Juan Jacobo Muñoz Lemus
Cada vez que se toca el tema, la imaginación se remonta casi irremediablemente, a las relaciones de pareja, que sin duda son un escenario ideal para el amor. Pero el sentimiento alcanza para todas las instancias humanas, si incluimos todo lo concerniente al universo.
De las relaciones humanas, bastante se ha dicho ya desde la filosofía, incluyendo las corrientes religiosas, que el amor es un desarrollo de muy alto nivel.
El amor implica respeto a los demás, a sus relaciones, intereses y tareas; es decir a producirse voluntariamente y en entera libertad en sus decisiones. Los intereses personales son legítimos, pero el que ama debe tomar en cuenta el bienestar de los otros y su conducta debe dirigirse a estimular el despliegue de las potencialidades del ser amado. En una relación de doble vía eso evitaría cualquier abuso. Digamos, lo que deben hacer un patrón y sus empleados, un funcionario y sus electores, una madre y sus hijos.
Pero los humanos, constantemente nos confundimos ante la avalancha de emociones embriagantes que hacen creer que sentir, es intensidad y profundidad. Se confunde el vínculo con estar tenso y entusiasmado y, todo empieza a parecer único, insustituible y necesario para vivir. Así es como padres e hijos, amantes y amigos, entran en relaciones exaltadas donde la fuerza y la perentoriedad superan cualquier clima de tranquilidad y solidaridad.
Es necesario distinguir entre necesidad de ser amado y capacidad de amar. Si aceptamos el destino de ser verdaderos seres humanos y no animales predadores o de presa, según la posición en la cadena alimenticia. En términos más psicológicos, es la diferencia entre ser dependientes y amar con ternura.
Por si fuera poco, en cualquier relación hay diferencias sustanciales que fácilmente pueden encontrarse y entrar en disputa. Si en lugar de eso, se constituyen en complementos de la relación, ellas mismas serían fortalezas de la unión y harían valioso el encuentro. De lo contrario habrá consecuencias aislacionistas, clasistas, racistas, sexistas, ideológicas o cualquier otra. Necesitamos pues, salir de la crisálida y amar las diferencias.

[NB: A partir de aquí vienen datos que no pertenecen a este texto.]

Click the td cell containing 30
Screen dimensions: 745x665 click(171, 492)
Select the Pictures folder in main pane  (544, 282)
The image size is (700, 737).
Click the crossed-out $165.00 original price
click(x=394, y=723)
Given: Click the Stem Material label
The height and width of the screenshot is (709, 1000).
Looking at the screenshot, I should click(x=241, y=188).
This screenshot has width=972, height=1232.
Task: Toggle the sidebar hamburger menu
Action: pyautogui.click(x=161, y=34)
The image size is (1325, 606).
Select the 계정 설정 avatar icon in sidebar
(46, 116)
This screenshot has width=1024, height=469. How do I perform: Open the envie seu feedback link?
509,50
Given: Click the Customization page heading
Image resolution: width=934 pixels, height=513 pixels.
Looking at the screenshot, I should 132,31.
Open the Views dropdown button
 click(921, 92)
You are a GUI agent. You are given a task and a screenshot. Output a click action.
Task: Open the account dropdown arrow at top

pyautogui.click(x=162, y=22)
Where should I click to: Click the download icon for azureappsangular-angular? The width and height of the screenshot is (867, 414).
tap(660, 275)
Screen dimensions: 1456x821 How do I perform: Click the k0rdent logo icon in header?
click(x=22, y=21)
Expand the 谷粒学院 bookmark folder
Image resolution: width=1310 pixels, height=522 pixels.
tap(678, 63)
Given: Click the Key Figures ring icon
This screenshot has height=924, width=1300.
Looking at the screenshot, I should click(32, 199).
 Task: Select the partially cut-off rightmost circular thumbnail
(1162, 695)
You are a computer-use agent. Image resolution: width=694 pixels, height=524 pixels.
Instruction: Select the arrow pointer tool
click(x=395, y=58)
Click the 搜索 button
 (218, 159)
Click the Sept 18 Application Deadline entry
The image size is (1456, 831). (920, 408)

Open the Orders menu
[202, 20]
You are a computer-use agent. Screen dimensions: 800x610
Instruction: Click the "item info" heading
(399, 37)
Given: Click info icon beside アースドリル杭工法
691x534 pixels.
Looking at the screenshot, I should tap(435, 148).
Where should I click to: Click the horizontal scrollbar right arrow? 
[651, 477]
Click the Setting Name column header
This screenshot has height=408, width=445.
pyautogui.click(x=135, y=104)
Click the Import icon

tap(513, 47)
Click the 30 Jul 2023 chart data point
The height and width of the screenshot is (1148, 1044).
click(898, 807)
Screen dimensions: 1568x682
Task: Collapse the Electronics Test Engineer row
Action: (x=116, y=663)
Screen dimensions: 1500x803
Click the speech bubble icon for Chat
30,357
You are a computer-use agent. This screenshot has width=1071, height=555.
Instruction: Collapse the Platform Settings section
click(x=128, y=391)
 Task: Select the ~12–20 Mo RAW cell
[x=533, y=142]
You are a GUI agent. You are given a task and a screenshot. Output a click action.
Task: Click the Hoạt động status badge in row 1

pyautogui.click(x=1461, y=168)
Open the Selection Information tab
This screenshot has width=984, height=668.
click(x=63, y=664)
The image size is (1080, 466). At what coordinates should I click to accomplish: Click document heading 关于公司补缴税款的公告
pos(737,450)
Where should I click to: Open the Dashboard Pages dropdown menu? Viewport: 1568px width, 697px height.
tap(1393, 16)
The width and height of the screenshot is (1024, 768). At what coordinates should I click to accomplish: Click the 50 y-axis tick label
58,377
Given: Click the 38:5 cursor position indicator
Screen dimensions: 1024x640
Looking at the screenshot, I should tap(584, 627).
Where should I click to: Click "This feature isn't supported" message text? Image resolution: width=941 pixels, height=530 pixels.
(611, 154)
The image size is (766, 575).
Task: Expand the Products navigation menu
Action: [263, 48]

Si la endemia es el odio –quizá deba decir miedo–, hay que atender el odio y no a los presuntos odiosos. La piedra filosofal sería no engancharse con nadie. Con una sola persona que nos tenga del pescuezo, estamos muertos; en eso soy irreductible. Invertirle vida a la angustia, estar pendiente de la crítica o querer ser a costillas de otros, son formas de estar enganchados, aunque lleven disfraces amorositos.
El verdadero valor del ego es el autocuidado, un tema que se descuida. El valor de avisar y proteger la integridad sin atacar a nadie. La prudencia y el pudor son temas desatendidos y la conciencia inmadura es de negación. La tarea humana es asumirse, no negar la realidad, con egocentrismo que ponga en riesgo a los demás.
Me decía una mujer de quien aprendo tanto, que amar es dar la cara. Quiso decir encarar; porque el amor toca las fronteras de la vida y de la muerte. Es vital, pero también angustiante ante la posibilidad de perder. Es atreverse a renunciar a la dominación, dejar de penetrar todo lo que es virgen y descubrir el propio mito que nadie puede descubrir por uno.
Al final, el amor sí es intenso. Es pasión, humildad, intimidad, respeto, admiración, compromiso, cuidado, compañía y tolerancia. Algo muy superior a matrimonio y relaciones sexuales, que paradójicamente, en la mayoría de los casos ni siquiera caben. Solo el amor nos salva, pero no el que nos den, sino el que seamos capaces de ofrecer.
Así lo veo yo, y espero poder verlo mejor en el futuro.